TEXTAUSZUG —
Nun fragen sich alle: Weshalb bist Du zurück gegangen? Ich habe eins vermisst: Die Ruhe. Für mich wurde meine Heimat zu einem Ruhepol. Es war wie Urlaub, wenn ich dort zu Besuch war und diesen Zustand wollte ich permanent spüren. Er sollte niemals enden. Wir werden nicht jünger und irgendwann wollte ich eben nicht mehr den Abend angeschwipst in einer Disco verbringen, in der ich niemanden kenne. Ich wollte in eine Disco oder in eine Kneipe gehen und jeden kennen. Ich wollte mich unterhalten und mich nicht hinter meiner Anoynimität verstecken. Ich brauche keine unzähligen Shopping Straßen, wenn ich alles was man Herz begehrt problemlos im Netz zu jeder Uhrzeit bekommen kann. Mit dem Rückzug ist mir aufgefallen, dass ich alles hatte, bloß nicht im Überfluss.

ZU ERLEDIGENDE AUFGABEN —
[A] Schreibe aus dem Textauszug über die Rückkehr in die Heimat wortgetreu den Abschnitt ab, der mit den Worten „Nun fragen sich“ beginnt und mit „nicht im Überfluss.“ schließt.
[B] Führe den Textauszug über die Rückkehr in die Heimat nach seinem letzten Satz weiter.

BEREITGESTELLTE DATENSÄTZE —
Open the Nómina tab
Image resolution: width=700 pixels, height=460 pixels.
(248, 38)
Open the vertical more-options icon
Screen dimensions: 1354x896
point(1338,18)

ERWARTETE ERGEBNISSE —
[A]
Nun fragen sich alle: Weshalb bist Du zurück gegangen? Ich habe eins vermisst: Die Ruhe. Für mich wurde meine Heimat zu einem Ruhepol. Es war wie Urlaub, wenn ich dort zu Besuch war und diesen Zustand wollte ich permanent spüren. Er sollte niemals enden. Wir werden nicht jünger und irgendwann wollte ich eben nicht mehr den Abend angeschwipst in einer Disco verbringen, in der ich niemanden kenne. Ich wollte in eine Disco oder in eine Kneipe gehen und jeden kennen. Ich wollte mich unterhalten und mich nicht hinter meiner Anoynimität verstecken. Ich brauche keine unzähligen Shopping Straßen, wenn ich alles was man Herz begehrt problemlos im Netz zu jeder Uhrzeit bekommen kann. Mit dem Rückzug ist mir aufgefallen, dass ich alles hatte, bloß nicht im Überfluss.

[B]
Sollte es jedoch zu einem Konzert oder einer kulturellen Veranstaltung gehen ist es kein Problem sich in sein Auto zu setzen. Manchmal dauert dies nicht mal länger als wenn man von einer Großtstadt mit den öffentlichen Verkehrsmitteln von einem bis zum anderen Ende zu fahren.
Wir lieben es zu Reisen. Mein Mann und unsere gemeinsamen Kinder haben schon einige Orte in und außerhalb Europas kennengelernt. Doch eins fällt uns immer wieder auf: Wir sind schwer zu begeistern. Es ist eigentlich fast unmöglich, dass wir von einem Ort verzaubert sind. Lange Zeit dachte ich, dass es an mir liegt. Ich habe kein Auge für etwas oder bin einfach ein schwieriger Mensch. Denn wirklich jedesmal wenn mir von Bekannten und Freunden besondere Städte und Orte empfohlen wurden, war ich enttäuscht.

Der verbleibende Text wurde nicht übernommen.